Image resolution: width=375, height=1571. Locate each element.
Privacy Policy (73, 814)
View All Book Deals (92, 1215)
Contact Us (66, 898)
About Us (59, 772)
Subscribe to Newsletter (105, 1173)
★ ★ ★
** PROMPT **
In the answer, every line above should be retyped exactly.

** TASK RESPONSE **
Image resolution: width=375, height=1571. Locate each element.
Privacy Policy (73, 814)
View All Book Deals (92, 1215)
Contact Us (66, 898)
About Us (59, 772)
Subscribe to Newsletter (105, 1173)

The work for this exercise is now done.